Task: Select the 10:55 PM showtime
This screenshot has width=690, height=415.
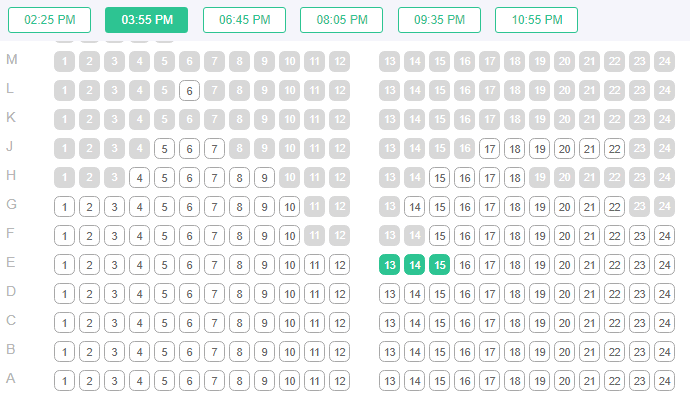Action: pos(536,20)
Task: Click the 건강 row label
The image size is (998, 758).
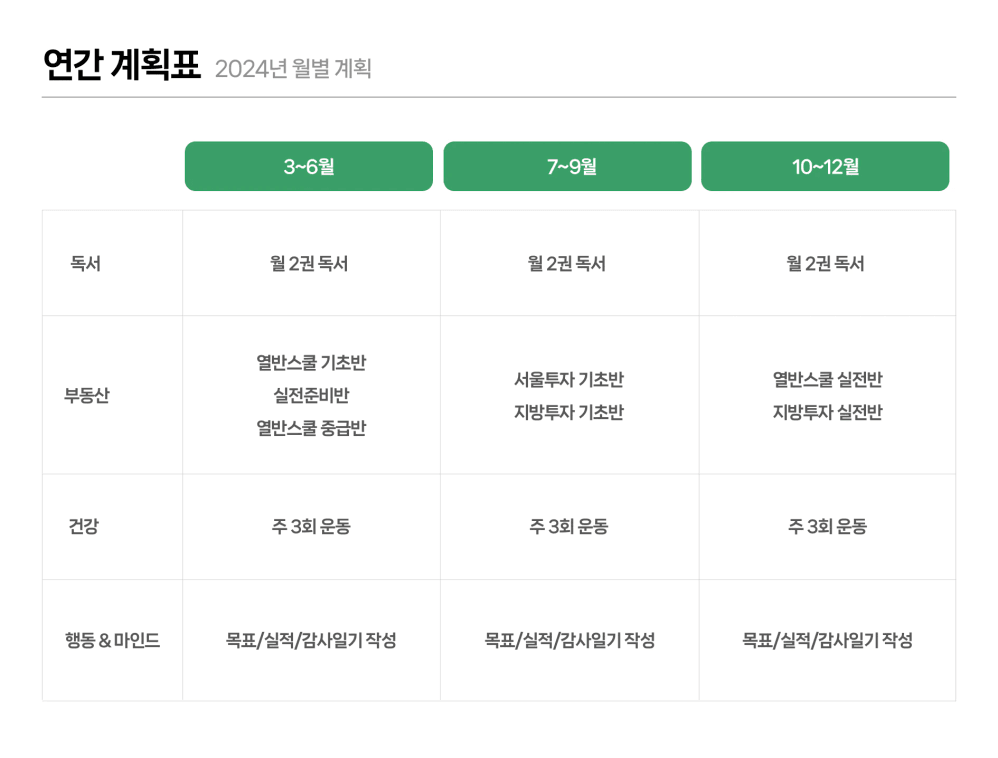Action: click(84, 526)
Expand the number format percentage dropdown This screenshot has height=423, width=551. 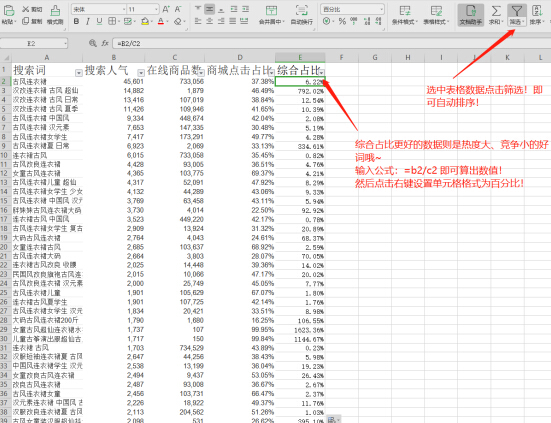tap(352, 9)
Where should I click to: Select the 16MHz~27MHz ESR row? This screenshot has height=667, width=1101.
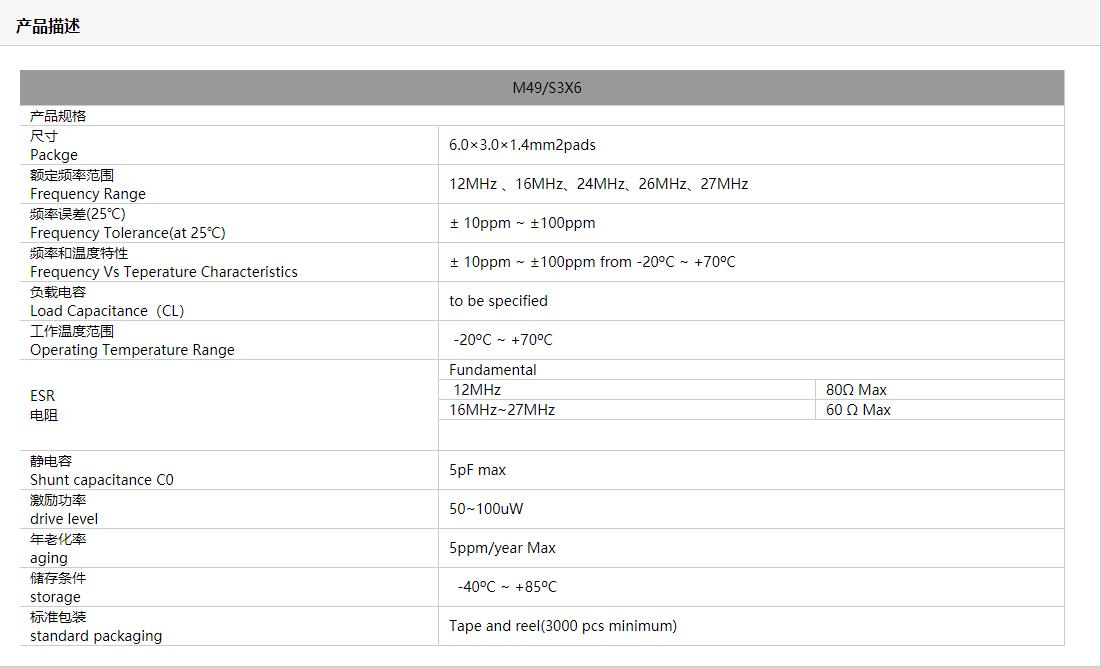coord(503,410)
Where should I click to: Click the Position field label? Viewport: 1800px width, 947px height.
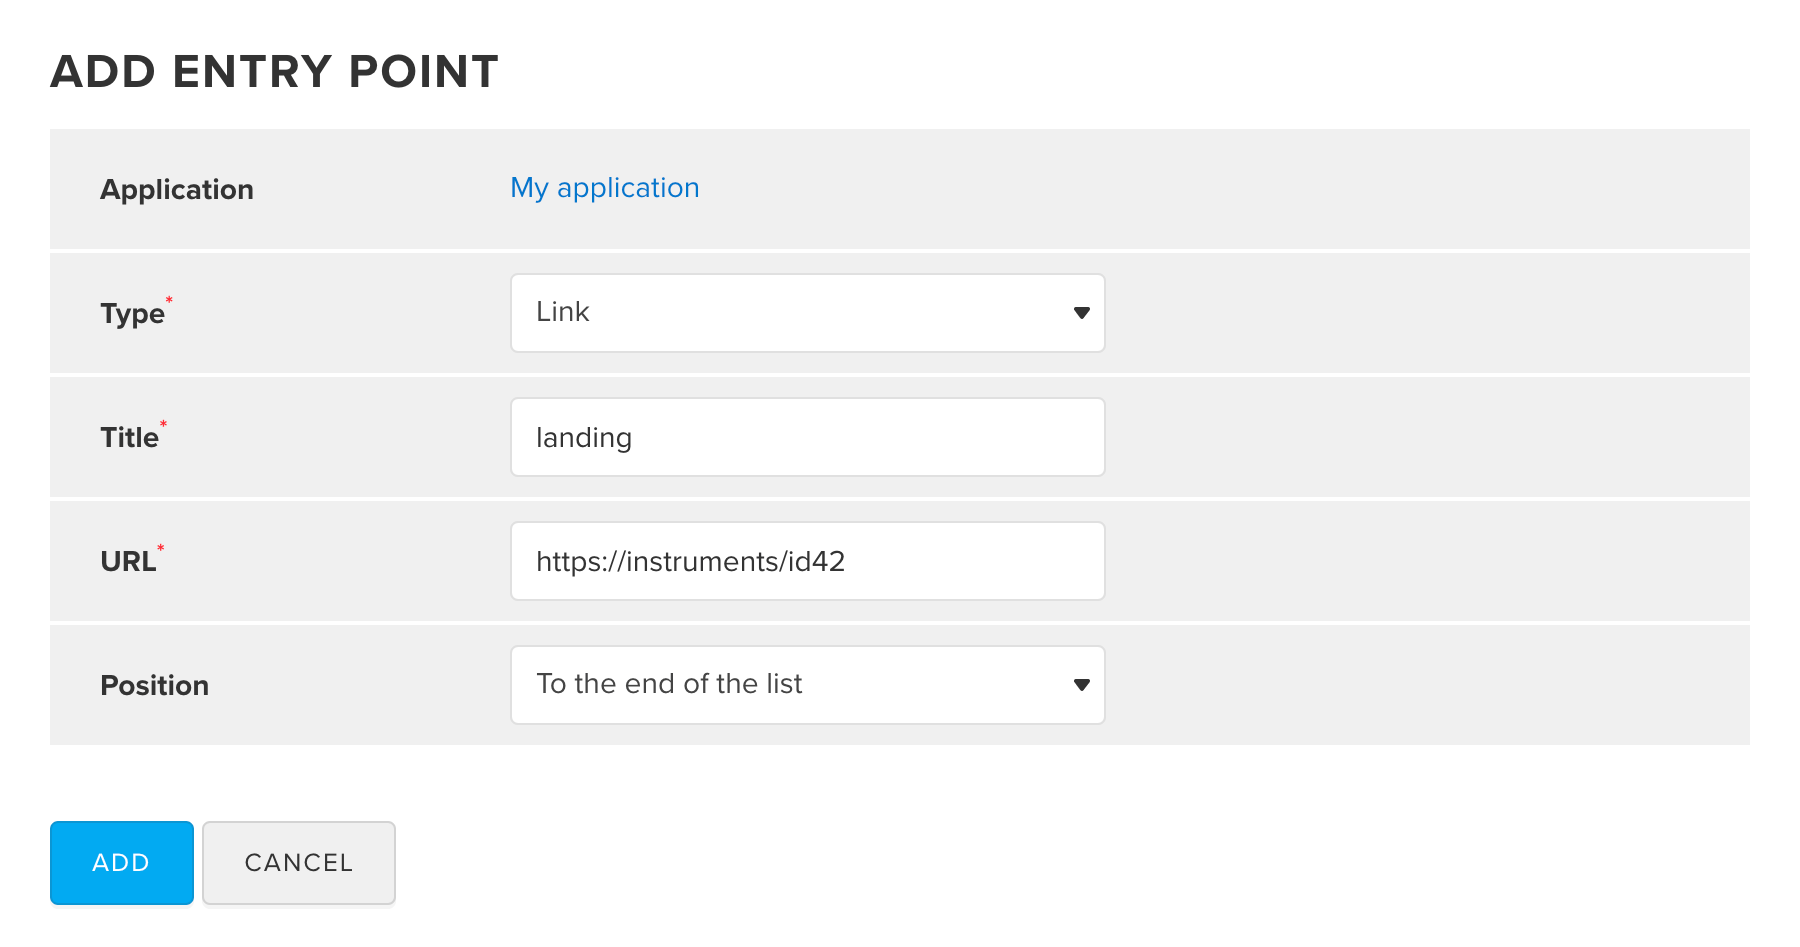[x=155, y=686]
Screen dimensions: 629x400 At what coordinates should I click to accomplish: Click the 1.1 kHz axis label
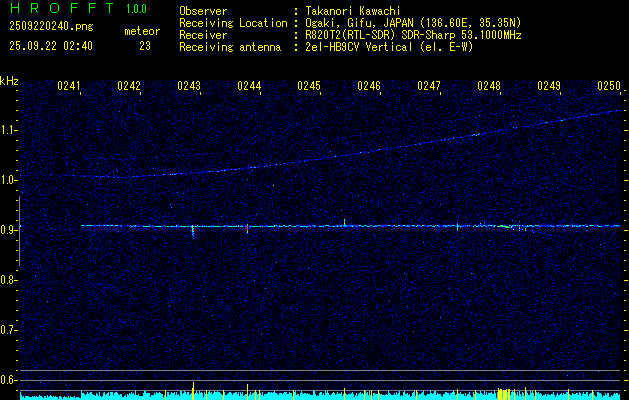click(9, 130)
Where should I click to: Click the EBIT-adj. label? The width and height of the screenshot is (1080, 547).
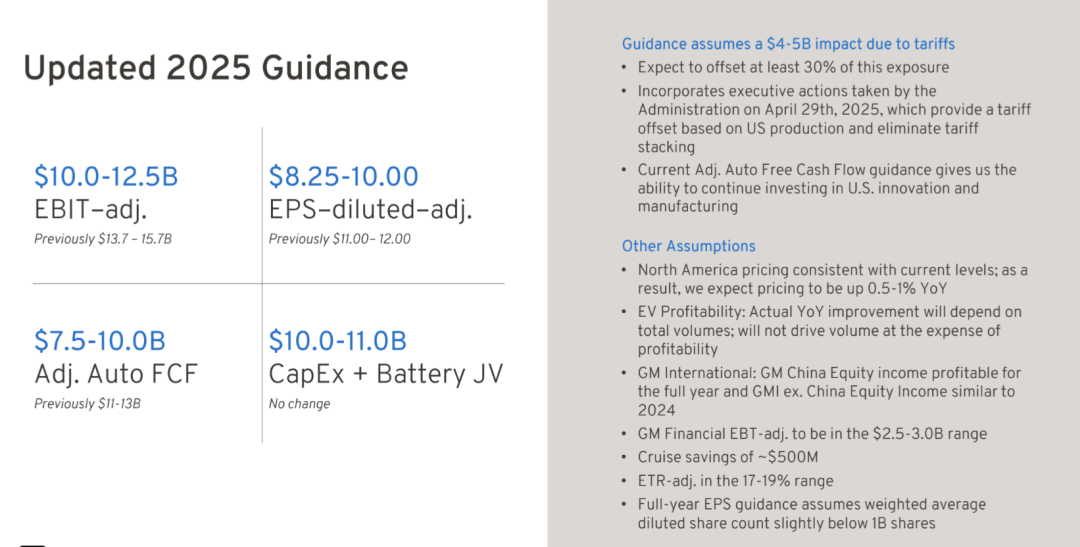point(91,209)
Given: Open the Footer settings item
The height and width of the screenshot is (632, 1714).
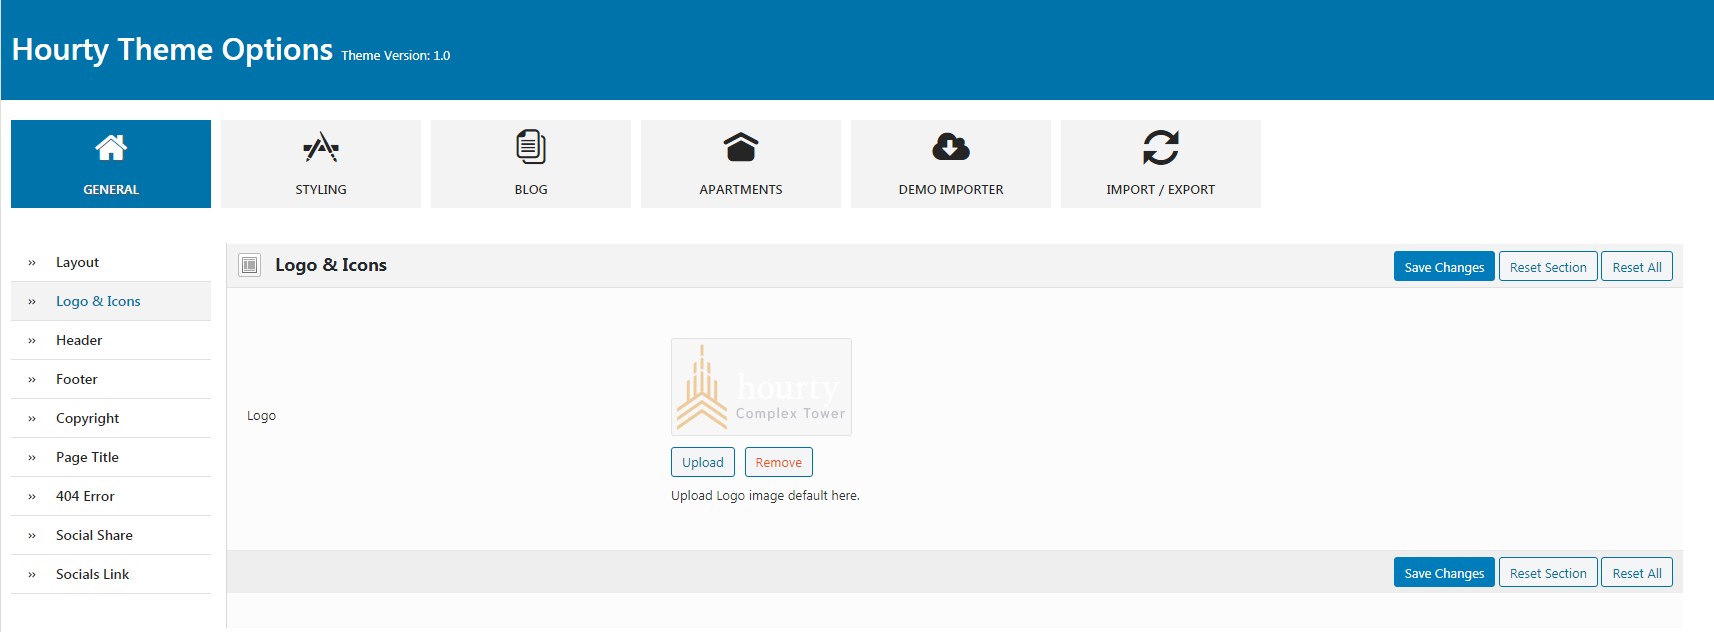Looking at the screenshot, I should click(111, 379).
§ §
▶ [What is required] Report each line of the listing above that uses the word "Task".

▶ [Response below]
Task: Select the 10:55 PM showtime
Task: Click the 건강 row label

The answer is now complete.